Balanced stance with Line of Flight and VAP cords.

Standard 2 — Visual Alignment Point. This is a point to the right of the stake that you personally use to align the horseshoe at address to keep it over the Line of Flight. A good starting point is the right corner of the backstop (typically 18″ to the right of the stake). My personal VAP is at the right rear corner of the distant right approach placing my horseshoes left shank 33″ to the right of the stake and 33″ above the corner. My left foot, chest and shoulders are square and facing this spot (I have a cord drawn from the front of the approach up to this point). When I swing the shoe up to this visual location I concentrate on not moving my head or shoulders during the entire swing. It is important that your left foot, chest and shoulders square up to this point and not change during the entire swing. The reason I pick a point so far right is to make sure that I get the shoe over the LofF on the backswing when I reach my Backswing Stop Point. It has been my tendency to swing outside the LofF if I try swing up and back along the LofF. So, in truth, even though I try to use the pendulum swing up and back, down the same LofF. I consider the backswing a pendulum swing and the forward a pendulum swing, they are not on the same LofF.

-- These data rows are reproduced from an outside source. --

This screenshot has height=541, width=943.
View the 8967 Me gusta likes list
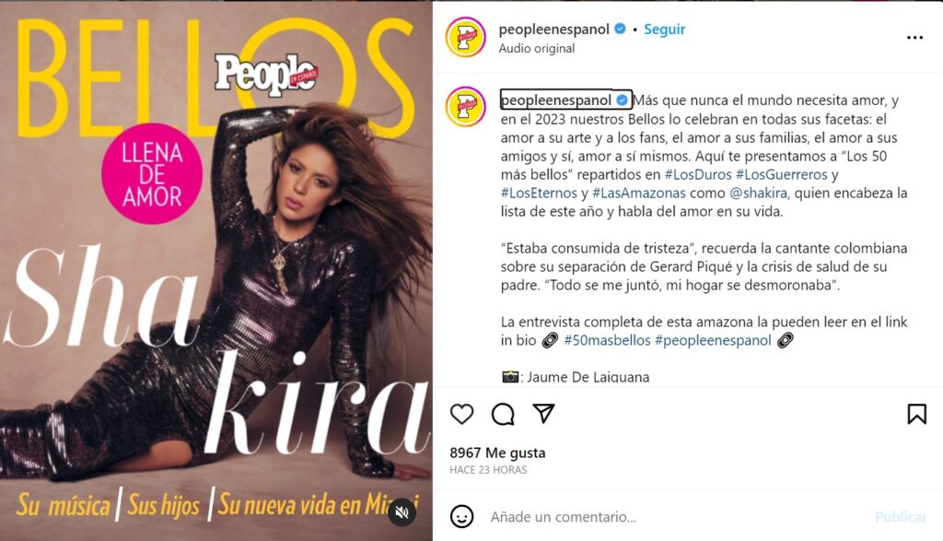click(x=497, y=453)
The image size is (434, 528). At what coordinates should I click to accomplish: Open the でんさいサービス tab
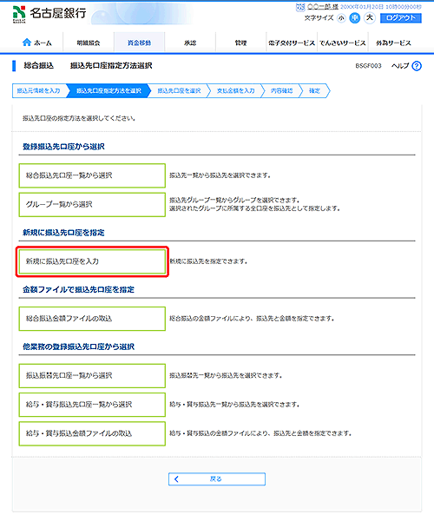coord(342,43)
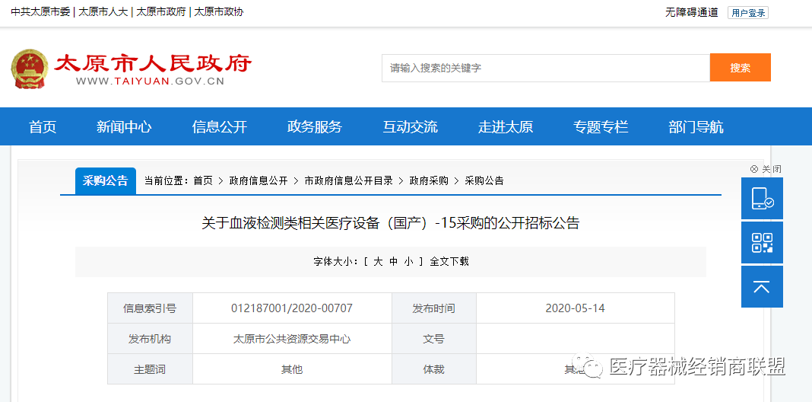Click the mobile version icon in sidebar

pos(762,199)
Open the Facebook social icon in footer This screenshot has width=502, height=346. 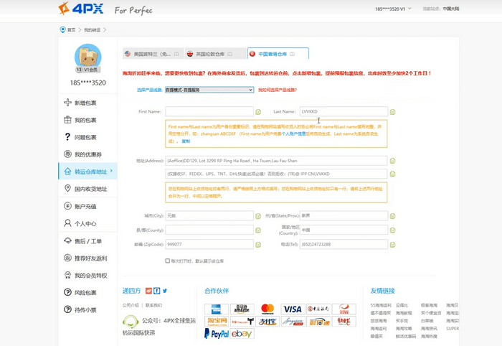[156, 291]
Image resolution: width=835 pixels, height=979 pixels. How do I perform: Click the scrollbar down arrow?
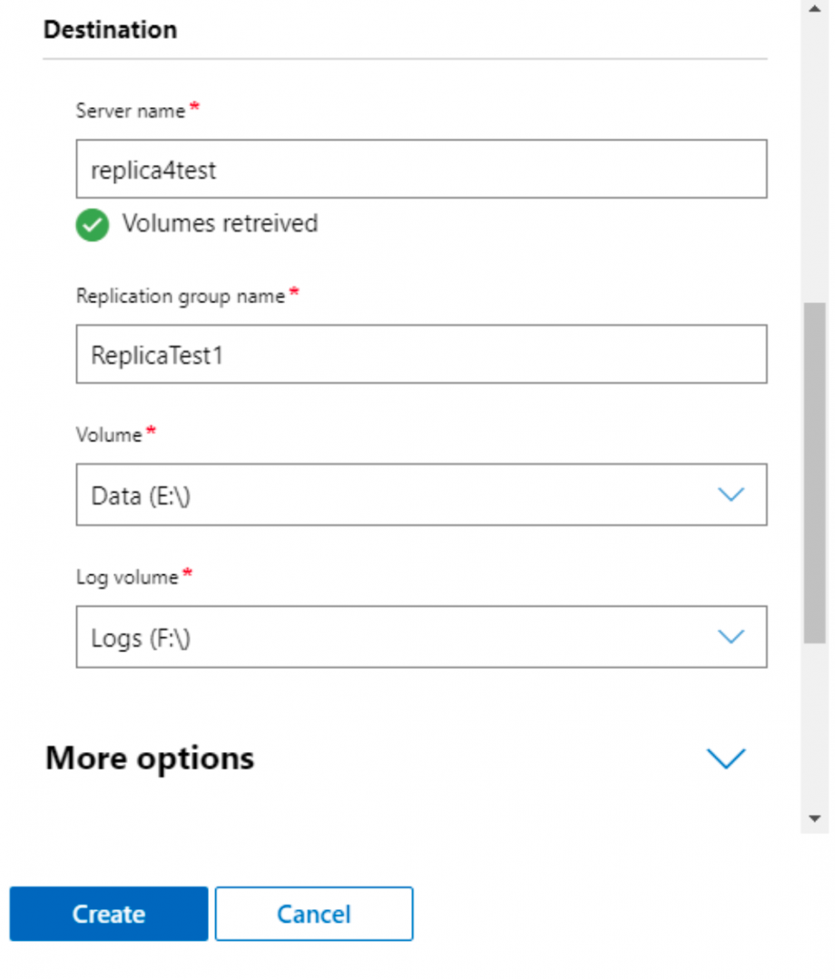pyautogui.click(x=814, y=817)
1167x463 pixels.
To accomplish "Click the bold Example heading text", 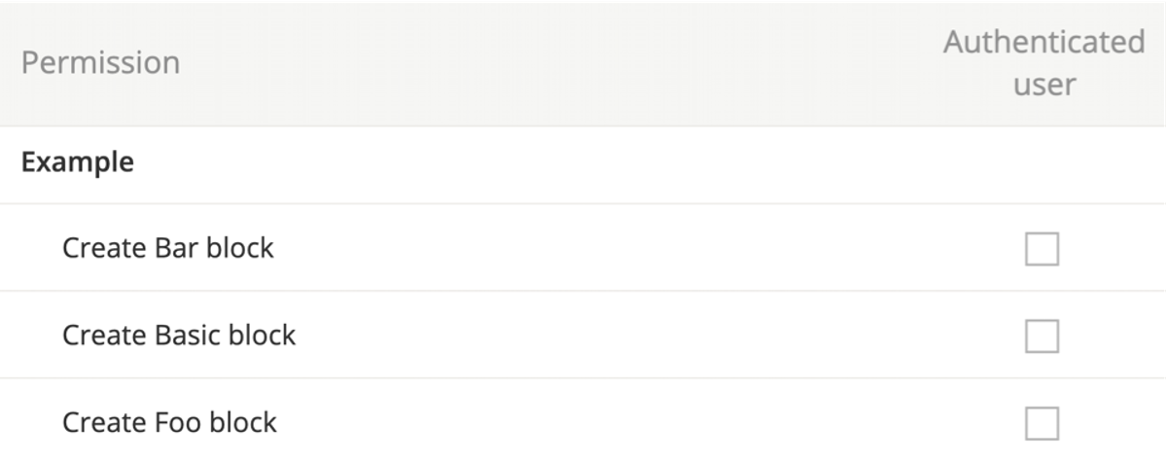I will (x=78, y=163).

Standard 3 — Backswing Stop Point. The tamper is positioned directly over the LofF cord and is positioned so that it is touched at the Backswing Stop Point. This technique requires a full backswing.

Tamper centered over Line of Flight cord at Backswing Stop Point

Photo showing the CofG of the horseshoe reaching the tamper at the Backswing Stop Point (where your normal arm swing stops).

CofG of horseshoe reaching the tamper at the Backswing Stop Point.

From the Backswing Stop Point simply swing the shoe down the Line of Flight. If you don’t reach your Backswing Stop Point your distance control may suffer. It may be necessary to fine tune your stance to accurately position the LofF cord and the Backswing Stop Point.

Stationary Stance From 27 Feet (Long Version)

This part will describe a technique to stand at the foul line and throw ringers. It will also cover the exercises that make it possible to utilize this technique. In a nutshell, this is the method. I swing up to a distant target that I will call the Visual Alignment Point (VAP). I swing back to my Backswing Stop Point (BSP) and swing down the Line of Flight (LOF) and release the horseshoe at the stake. A very simple address, backswing and forward swing with release.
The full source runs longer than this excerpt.